Part 2
“Well, you don’t think they’d go leaving it on the beach,” replied Davis.
“Didn’t you get out of her what ship they were taking it off on?” asked Harman.
“No,” said Davis, “I didn’t, she don’t know herself, but she’s going to find out.”
“Bud,” said Harman, “give us the straight tip, I’m not wantin’ to prod into your ‘amoors,’ but how far have you nobbled her into this business?”
“Well, as you ask me, I’ll tell you,” replied Bud. “She’s fell into it head first, and up to the heels of her boots, given me the whole show and location all but the name of the hooker which she don’t know yet.”
“You mean to say she’s workin’ for you to collar the stuff?”
“Yep.”
“But where does she come in?”
“She’s coming with us if we can pull off the deal.”
“Oh, Lord!” said Harman. “A petticut—I knew there must be some fly in the ’intment—it was too good to be true. A million dollars rollin’ round waitin’ to be took and a petticut—I’ve never known one that didn’t mess a job it was wrapped up in.”
“It’s a million to one it don’t come off,” said Davis, removing his boots before turning in, “but there’s just one chance, and that’s her.”
Next morning Mr. Harman did not go ashore. He spent his time fishing over the side, fishing and smoking and dreaming of all sorts of different ways of spending dollars. Now he was rolling round ’Frisco in a carriage, and a boiled shirt with a diamond solitaire in it, calling at the Palatial for drinks. Now he was in the train of quality eastward bound for N’York, smoking a big cigar. He did not delude himself that the deal would come off, but that didn’t matter a bit. The essence of dreams is unreality. There was a chance.

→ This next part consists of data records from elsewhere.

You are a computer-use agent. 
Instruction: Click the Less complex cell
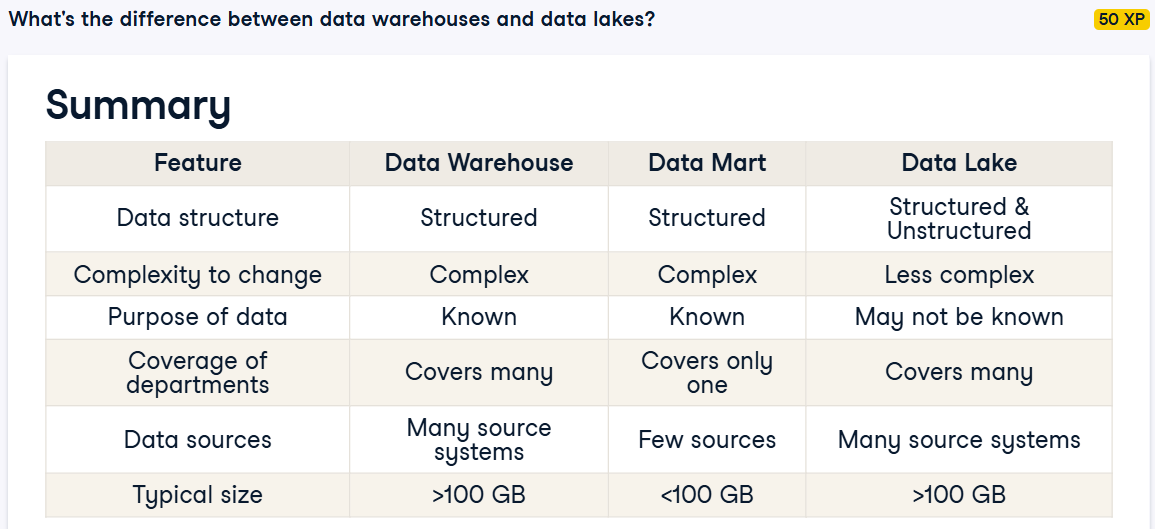(x=959, y=275)
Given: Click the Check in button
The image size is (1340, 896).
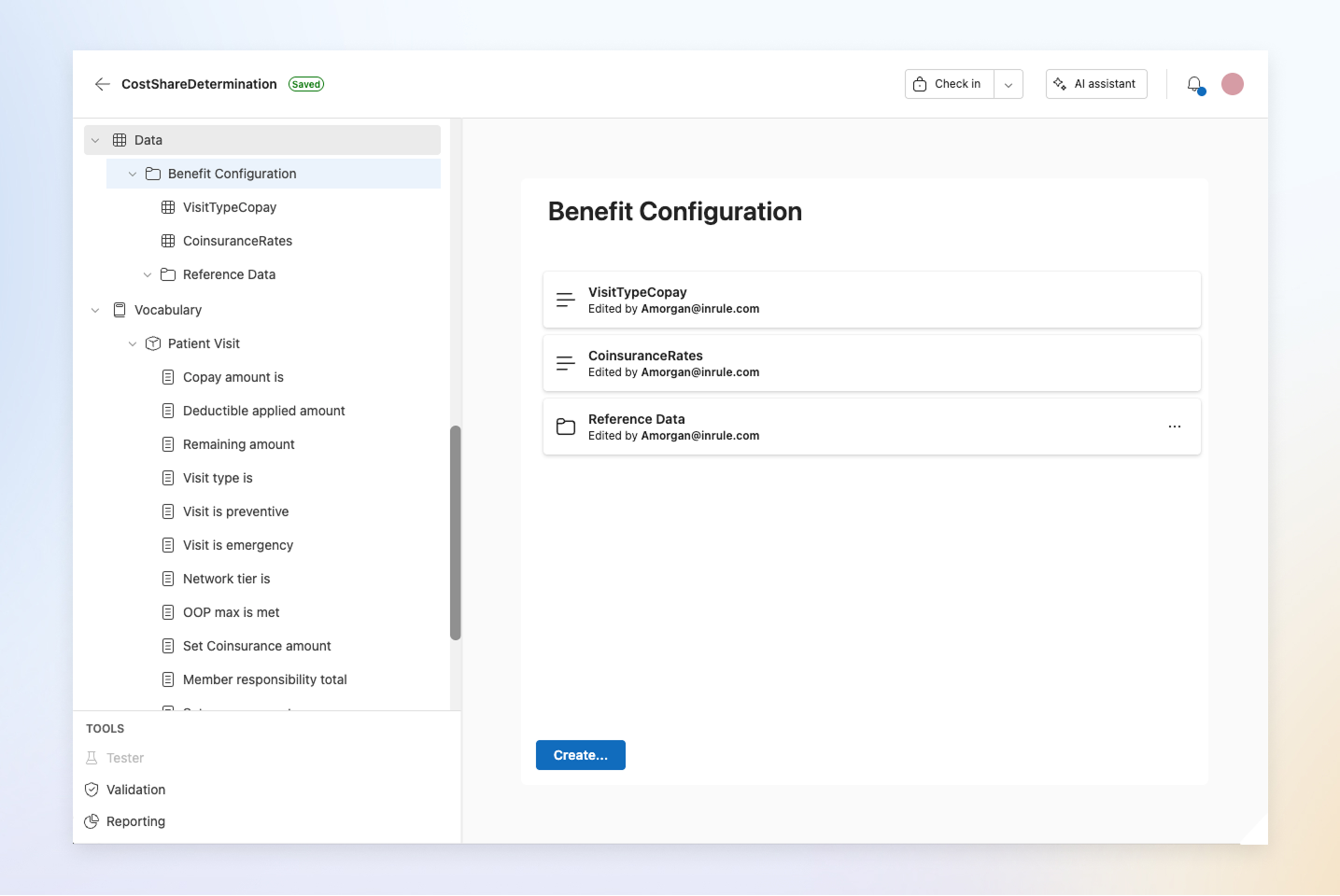Looking at the screenshot, I should click(948, 83).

Davis went ashore about eleven o’clock, and did not return till two in the afternoon. When he came back he was a different man. He seemed younger and brighter, and even better dressed, though he had not changed his clothes. Harman, watching him row up to the ship, noticed the difference in him even before he came on board.
He swept him down to the cabin, and before letting him speak, poured out drinks.
“I see it in your mug,” said Harman. “Here, swaller that before handin’ out the news. Cock yourself on the bunk side. Well, what’s the odds now?”
“Twenty to one on,” said Davis, “or a hundred—it’s all the same. It’s as good as done. Bo, we got it.”
“Don’t say!” said Billy.
“Got it, saddle and bridle an’ pedigree and all. She’s given it all in and to-night’s the night.”
“Give us the yarn,” said the other.
“There’s nothing to it; simple as shop-lifting. The stuff will be down at the coast here about dark; it will be taken off soon as it arrives and shipped on board the _Douro_. She’s lying over there, and I’ll point her out to you when we go up. Then, when the stuff is aboard, she’ll put out, but not till sun up. They don’t like navigating those outlying reefs in the dark, moon or no.”
“Yes,” said Harman.
“Well,” said Davis, “our little game is to wait till the stuff is aboard, row off, take the Douro, and push out with her. You and me and eight Kanakas ought to do it, there’s no guardship, and the fellows on the _Douro_ won’t put up much of a fight. You see, they’re not on the fighting lay; it’s the steal softly business with them, and I reckon they’ll cave at the first shout.”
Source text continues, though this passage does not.